No, unfortunately they are not. I am getting a similar situation on all other nodes.

That’d be because you didn’t start it in the background. If you run the start command using the --background flag it should behave as you’re expecting. Then you can kill it by running cockroach quit --insecure

Are you trying to start all the nodes at the same time? One node can’t finish initializing unless a sufficient number of the other nodes are also running (initializing counts as running in this case).

If you are trying to start all the nodes at the same time and none of them are coming up, I’d love to see the logs from the rest of cluster.

That’s not quite right. When run without --background, a node will still print an initial message to stdout that it started up successfully, of the form:

CockroachDB node starting at 2017-09-07 00:30:17.044800559 -0400 EDT
build:      CCL v1.0.5 @ 2017/08/24 17:42:00 (go1.8.3)
admin:      https://alex-laptop.local:8080
sql:        postgresql://root@alex-laptop.local:26257?sslcert=%2FUsers%2Falex%2F.cockroach-certs%2Fclient.root.crt&sslkey=%2FUsers%2Falex%2F.cockroach-certs%2Fclient.root.key&sslmode=verify-full&sslrootcert=%2FUsers%2Falex%2F.cockroach-certs%2Fca.crt
logs:       /Users/alex/Downloads/cockroach-v1.0.5.darwin-10.9-amd64/cockroach-data/logs
store[0]:   path=/Users/alex/Downloads/cockroach-v1.0.5.darwin-10.9-amd64/cockroach-data
status:     restarted pre-existing node
clusterID:  4ecc24f9-a65c-40ab-8ffd-2c50e7b95482
nodeID:     1
1 Like

Ah yes, that worked perfectly. Thanks so much! Maybe you guys should modify the documentation to mention that more clearly.

I’m glad to hear that solved it for you! In the 1.1 release, the cockroach process will print out some help text in situations like this, but we’d love to make sure that it’s covered appropriately in the docs as well. Do you remember which docs page(s) you were using?

cc @jesse

Specifically Upgrade a Cluster’s Version which caused the issue, since I shut down all the nodes to upgrade them to v1.0.5 and Deploy CockroachDB on AWS EC2 (Insecure), though I realize now that the deploy docs are only good when you’re creating a new cluster.

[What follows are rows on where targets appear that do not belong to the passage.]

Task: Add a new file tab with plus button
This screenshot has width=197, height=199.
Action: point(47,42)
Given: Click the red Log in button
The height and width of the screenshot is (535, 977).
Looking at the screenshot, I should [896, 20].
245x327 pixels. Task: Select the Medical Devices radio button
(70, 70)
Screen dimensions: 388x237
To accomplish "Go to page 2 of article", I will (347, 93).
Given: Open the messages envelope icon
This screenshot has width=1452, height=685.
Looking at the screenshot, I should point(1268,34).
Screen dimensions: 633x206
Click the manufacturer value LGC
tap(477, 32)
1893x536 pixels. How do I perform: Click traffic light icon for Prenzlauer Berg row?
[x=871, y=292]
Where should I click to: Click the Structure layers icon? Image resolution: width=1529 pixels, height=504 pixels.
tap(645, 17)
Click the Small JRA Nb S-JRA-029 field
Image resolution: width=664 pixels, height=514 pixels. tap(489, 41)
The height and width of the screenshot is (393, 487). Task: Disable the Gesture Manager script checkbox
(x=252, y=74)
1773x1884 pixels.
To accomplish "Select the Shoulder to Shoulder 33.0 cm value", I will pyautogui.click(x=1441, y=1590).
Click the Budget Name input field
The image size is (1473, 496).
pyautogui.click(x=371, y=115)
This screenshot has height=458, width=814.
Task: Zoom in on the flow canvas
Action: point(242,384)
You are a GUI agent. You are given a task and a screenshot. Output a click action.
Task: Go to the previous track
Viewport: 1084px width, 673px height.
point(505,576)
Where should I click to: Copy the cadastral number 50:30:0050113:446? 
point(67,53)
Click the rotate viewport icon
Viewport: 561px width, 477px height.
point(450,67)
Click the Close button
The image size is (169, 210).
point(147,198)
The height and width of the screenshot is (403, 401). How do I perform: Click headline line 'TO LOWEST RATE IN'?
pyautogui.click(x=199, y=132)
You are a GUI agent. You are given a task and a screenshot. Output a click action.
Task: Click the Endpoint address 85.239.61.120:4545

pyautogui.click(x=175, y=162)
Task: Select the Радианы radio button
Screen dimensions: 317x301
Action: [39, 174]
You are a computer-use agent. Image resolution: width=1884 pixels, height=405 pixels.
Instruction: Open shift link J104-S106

Unfortunately because the technology is so new, there was really no troubleshooting that had been done when I searched around. Hopefully this post will help somewhat, as will the new help information.

Thanks again!

It looks like Upgrade a Cluster’s Version does say to bring down only one node at a time, but it’s clearly not visible enough (it’s the fourth bullet toward the top of the page). We’ll work on improving that.